Personal information
- Date of birth: 30 April 1952 (age 72)
- Original team(s): East Sandringham
- Height: 180 cm (5 ft 11 in)
- Weight: 84 kg (185 lb)

Playing career^{1}
- Years: Club / Games (Goals)
- 1969–1973: St Kilda / 55 (38)
- 1973–1974: Richmond / 20 (11)
- Total:  / 75 (49)
- ^{1} Playing statistics correct to the end of 1974.

Career highlights
- 1973 VFL Premiership player

= Stephen Rae (footballer) =

Australian rules footballer

Stephen Rae (born 30 April 1952) is a former Australian rules footballer who played with St Kilda and Richmond in the Victorian Football League during the 1970s.

Aged just 17 when he debuted for St Kilda in 1969, Rae was a half forward and played in the Saints' losing 1971 VFL Grand Final team.

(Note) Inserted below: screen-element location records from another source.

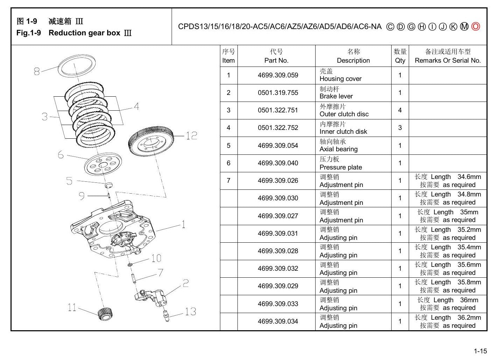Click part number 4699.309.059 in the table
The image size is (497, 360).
point(278,75)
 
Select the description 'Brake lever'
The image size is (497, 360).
point(336,96)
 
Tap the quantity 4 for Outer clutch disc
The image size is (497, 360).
point(400,110)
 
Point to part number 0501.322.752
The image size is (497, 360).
point(278,128)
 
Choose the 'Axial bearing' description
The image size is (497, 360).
point(338,149)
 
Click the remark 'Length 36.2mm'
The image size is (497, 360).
point(456,318)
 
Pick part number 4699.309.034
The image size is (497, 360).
point(278,321)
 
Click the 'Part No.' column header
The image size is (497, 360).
point(276,61)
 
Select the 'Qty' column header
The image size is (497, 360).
point(400,61)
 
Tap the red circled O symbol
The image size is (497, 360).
point(476,27)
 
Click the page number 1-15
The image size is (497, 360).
point(480,351)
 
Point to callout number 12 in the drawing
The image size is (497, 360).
point(191,136)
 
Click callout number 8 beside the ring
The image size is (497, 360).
point(37,71)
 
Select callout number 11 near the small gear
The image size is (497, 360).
point(72,307)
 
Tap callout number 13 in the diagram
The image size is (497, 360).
point(191,311)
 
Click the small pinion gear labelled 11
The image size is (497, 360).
point(105,314)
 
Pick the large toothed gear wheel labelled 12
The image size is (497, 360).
point(151,141)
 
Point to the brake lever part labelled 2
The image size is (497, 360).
point(151,298)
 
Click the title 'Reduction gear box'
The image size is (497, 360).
point(84,33)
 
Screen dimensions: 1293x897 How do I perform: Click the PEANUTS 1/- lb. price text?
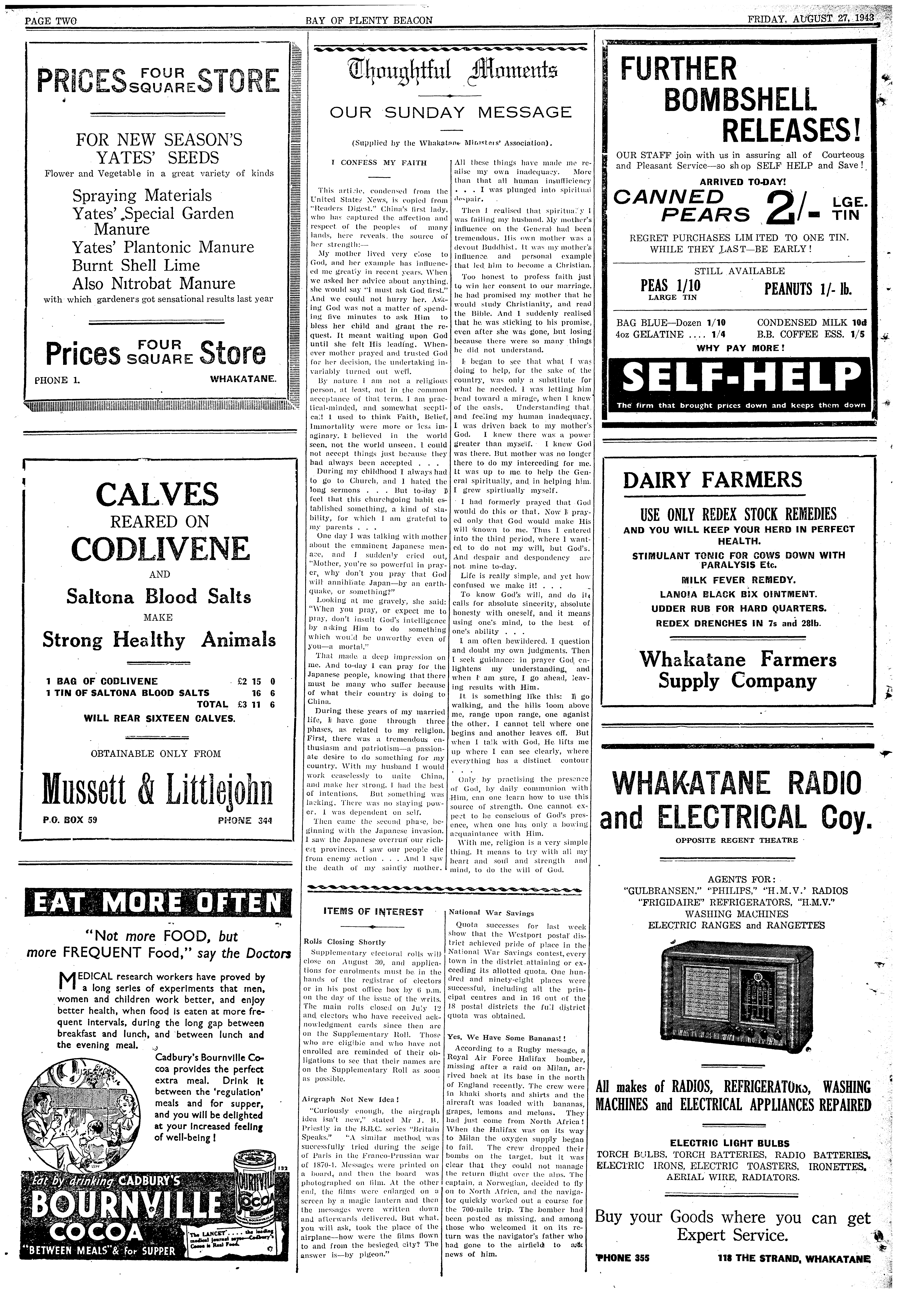808,289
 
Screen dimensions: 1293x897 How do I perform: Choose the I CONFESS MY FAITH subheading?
379,163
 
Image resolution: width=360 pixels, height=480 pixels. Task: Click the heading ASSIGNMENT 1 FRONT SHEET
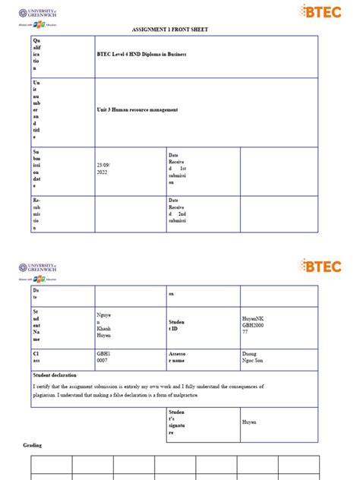179,29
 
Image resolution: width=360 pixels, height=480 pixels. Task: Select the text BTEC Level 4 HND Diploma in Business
141,55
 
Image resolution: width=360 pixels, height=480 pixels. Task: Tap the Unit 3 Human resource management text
137,110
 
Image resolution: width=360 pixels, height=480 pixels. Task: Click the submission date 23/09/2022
103,169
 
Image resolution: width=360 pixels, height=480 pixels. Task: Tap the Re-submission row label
38,214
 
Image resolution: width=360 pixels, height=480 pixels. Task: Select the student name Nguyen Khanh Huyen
104,324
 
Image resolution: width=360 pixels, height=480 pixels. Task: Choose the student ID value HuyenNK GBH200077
254,325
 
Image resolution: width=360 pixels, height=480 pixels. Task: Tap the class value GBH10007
104,357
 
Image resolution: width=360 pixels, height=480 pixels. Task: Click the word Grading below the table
33,445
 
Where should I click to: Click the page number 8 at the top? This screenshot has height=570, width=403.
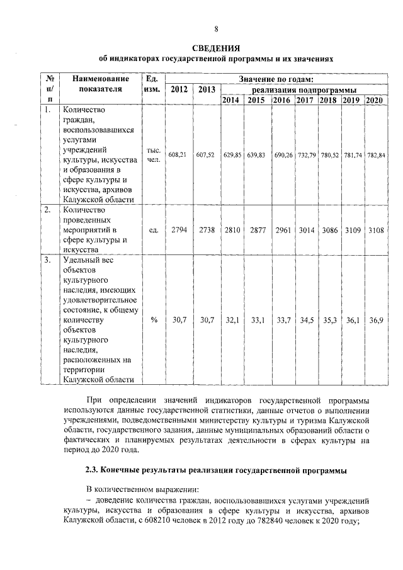pos(216,29)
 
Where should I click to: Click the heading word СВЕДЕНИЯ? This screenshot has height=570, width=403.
pos(216,48)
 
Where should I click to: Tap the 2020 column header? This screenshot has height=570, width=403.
pos(374,100)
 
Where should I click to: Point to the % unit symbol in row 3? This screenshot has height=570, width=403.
pos(154,321)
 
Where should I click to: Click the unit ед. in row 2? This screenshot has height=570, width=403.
pos(154,231)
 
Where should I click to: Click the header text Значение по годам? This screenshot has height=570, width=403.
pos(276,79)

In 1973 he asked to be cleared to Richmond where his friend, Ian Stewart played, the club refused and after more tension with the coach he crossed to Richmond during the 1973 season and played in their premiership side that year before persistent injuries to his knees and hands caused his retirement from VFL football in 1974.

Rae then turned to umpiring, first in the country before moving to umpiring the VFL Under 19s. He then returned to playing football and coaching for clubs throughout Victoria and was the Vice-President of the Hampden Football League in 1990.

He had a business in which he tuned pianos.